The night before the inauguration, our daughter was grouchy. REALLY grouchy. Now, I'm not going to pretend we weren't -- we were all feeling pretty despondent -- but then she said something that shook us. "I feel like killing myself." Just like that.
People say that casually when they're joking about their work loads or a nasty tummy bug or a moment of embarrassment, but people don't just casually say they want to kill themselves and MEAN it. She really seemed to mean it.
We have become accustomed to handling our daughter's depressive episodes over the years but she'd been doing so much better since she started hormones and began presenting female. We had gotten used to seeing a whole different kid. This was a startling reminder that our daughter not only has mental health issues, but that we are heading in to a period of American History during which she is much more likely to suffer severely.

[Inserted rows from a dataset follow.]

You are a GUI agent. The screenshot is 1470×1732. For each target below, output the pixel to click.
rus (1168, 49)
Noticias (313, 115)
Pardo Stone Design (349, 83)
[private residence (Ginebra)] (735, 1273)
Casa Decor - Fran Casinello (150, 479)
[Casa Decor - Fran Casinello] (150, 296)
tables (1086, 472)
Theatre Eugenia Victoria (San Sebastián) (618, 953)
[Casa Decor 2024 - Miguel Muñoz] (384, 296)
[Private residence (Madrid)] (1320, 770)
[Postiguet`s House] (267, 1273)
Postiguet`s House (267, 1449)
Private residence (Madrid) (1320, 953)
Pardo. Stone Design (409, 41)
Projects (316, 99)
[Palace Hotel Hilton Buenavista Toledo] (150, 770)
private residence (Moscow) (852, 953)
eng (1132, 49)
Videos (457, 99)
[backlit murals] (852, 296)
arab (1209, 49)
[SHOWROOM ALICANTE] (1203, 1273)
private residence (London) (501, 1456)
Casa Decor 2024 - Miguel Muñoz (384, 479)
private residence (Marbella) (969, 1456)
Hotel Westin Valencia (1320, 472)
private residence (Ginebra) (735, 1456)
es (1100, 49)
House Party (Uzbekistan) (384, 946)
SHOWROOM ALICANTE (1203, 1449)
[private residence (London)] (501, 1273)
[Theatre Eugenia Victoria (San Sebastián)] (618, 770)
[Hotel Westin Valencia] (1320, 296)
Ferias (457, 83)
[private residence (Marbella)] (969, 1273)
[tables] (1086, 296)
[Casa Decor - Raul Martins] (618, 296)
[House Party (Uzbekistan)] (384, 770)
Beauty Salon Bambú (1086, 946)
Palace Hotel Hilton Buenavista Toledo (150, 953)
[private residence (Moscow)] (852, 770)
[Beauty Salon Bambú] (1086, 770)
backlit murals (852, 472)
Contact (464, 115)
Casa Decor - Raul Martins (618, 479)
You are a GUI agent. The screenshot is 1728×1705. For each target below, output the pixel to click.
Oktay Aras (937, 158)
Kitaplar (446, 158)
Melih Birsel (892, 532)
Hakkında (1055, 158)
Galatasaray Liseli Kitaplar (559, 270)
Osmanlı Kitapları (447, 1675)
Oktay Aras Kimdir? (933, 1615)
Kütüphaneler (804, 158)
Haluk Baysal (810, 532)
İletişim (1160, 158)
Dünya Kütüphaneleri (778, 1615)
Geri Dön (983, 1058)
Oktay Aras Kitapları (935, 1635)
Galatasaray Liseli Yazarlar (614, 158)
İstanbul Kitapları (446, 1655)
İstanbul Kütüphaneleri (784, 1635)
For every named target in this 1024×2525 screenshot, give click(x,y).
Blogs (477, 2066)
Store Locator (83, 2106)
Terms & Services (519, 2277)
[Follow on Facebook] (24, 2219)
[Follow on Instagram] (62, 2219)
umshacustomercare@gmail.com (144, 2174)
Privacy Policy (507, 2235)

After much discussion with her, she was able to tell us that she truly wasn't going to follow through (and she has told us that before she came out to us, she had actually tried, though never fully "put her heart in to it"), but she just felt so hopeless that she could imagine crossing over. We have obviously been watching her like a hawk and she is definitely down, no doubt about it, but she's not spiraling downward now. There was that incident when she lost her estrogen tablets and really was spiraling until our doctor was able to send in a new prescription on the day she ran out -- thank god for amazing health care providers.
But here's the thing: we can't protect her from this trigger. Donald Trump is everywhere. News of his latest executive action or twitter rant is on every radio and television station, and on everyone's lips. Hell, her biology teacher made the class watch the inauguration on the enormous screen with the volume at full blast while she, and most of her classmates (who are primarily minorities) hid under the tables. The best we can do is show her we are fighting, and teach HER how to fight. How to put her worries in to action. Be an activist and upstander. And we're trying -- really we are. But we have to pull ourselves out of the holes we've dug for ourselves in this new reality to be able to be truly capable of helping her. I feel as if I need to pull my bootstraps up and get on with it, but I'm struggling. And I've never suffered from depression. How hard must this be for her?